▸ **What you have to do**:
Would you please output only the lines from the one containing "Select Настройки SIM карт menu item" through the end of the entries below, exactly as written?

Saved entries
——————————

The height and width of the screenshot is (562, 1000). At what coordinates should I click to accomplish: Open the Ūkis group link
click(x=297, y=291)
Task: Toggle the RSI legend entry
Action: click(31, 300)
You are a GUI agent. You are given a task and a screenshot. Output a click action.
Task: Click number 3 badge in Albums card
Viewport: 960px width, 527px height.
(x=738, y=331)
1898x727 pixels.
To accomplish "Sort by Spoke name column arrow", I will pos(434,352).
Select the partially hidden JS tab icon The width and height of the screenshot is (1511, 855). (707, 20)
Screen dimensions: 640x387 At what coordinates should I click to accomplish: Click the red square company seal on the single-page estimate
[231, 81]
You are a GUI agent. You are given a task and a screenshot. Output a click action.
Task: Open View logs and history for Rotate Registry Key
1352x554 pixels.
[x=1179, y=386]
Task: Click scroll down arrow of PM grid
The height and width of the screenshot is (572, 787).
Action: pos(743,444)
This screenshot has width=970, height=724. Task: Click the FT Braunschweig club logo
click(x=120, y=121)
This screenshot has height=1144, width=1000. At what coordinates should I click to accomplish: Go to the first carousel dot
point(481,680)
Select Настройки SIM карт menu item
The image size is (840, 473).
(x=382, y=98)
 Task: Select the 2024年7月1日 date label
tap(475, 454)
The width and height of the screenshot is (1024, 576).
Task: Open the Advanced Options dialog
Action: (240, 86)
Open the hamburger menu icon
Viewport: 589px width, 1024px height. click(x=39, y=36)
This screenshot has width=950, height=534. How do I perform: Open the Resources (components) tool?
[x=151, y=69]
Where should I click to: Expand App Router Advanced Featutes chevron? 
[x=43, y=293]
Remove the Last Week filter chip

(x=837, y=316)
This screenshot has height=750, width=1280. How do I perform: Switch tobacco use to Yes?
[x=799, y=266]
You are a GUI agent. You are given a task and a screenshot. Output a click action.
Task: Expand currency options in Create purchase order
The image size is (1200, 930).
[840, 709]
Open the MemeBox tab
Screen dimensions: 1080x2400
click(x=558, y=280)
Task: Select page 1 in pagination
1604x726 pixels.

——————————

▸ **Task answer**:
Select Настройки SIM карт menu item
The image size is (840, 473).
(x=382, y=98)
 Task: Select the 2024年7月1日 date label
tap(475, 454)
The width and height of the screenshot is (1024, 576).
Task: Open the Advanced Options dialog
Action: (240, 86)
Open the hamburger menu icon
Viewport: 589px width, 1024px height. click(x=39, y=36)
This screenshot has width=950, height=534. How do I perform: Open the Resources (components) tool?
[x=151, y=69]
Where should I click to: Expand App Router Advanced Featutes chevron? 
[x=43, y=293]
Remove the Last Week filter chip

(x=837, y=316)
This screenshot has height=750, width=1280. How do I perform: Switch tobacco use to Yes?
[x=799, y=266]
You are a GUI agent. You are given a task and a screenshot. Output a click action.
Task: Expand currency options in Create purchase order
The image size is (1200, 930).
[840, 709]
Open the MemeBox tab
Screen dimensions: 1080x2400
click(x=558, y=280)
Task: Select page 1 in pagination
1604x726 pixels.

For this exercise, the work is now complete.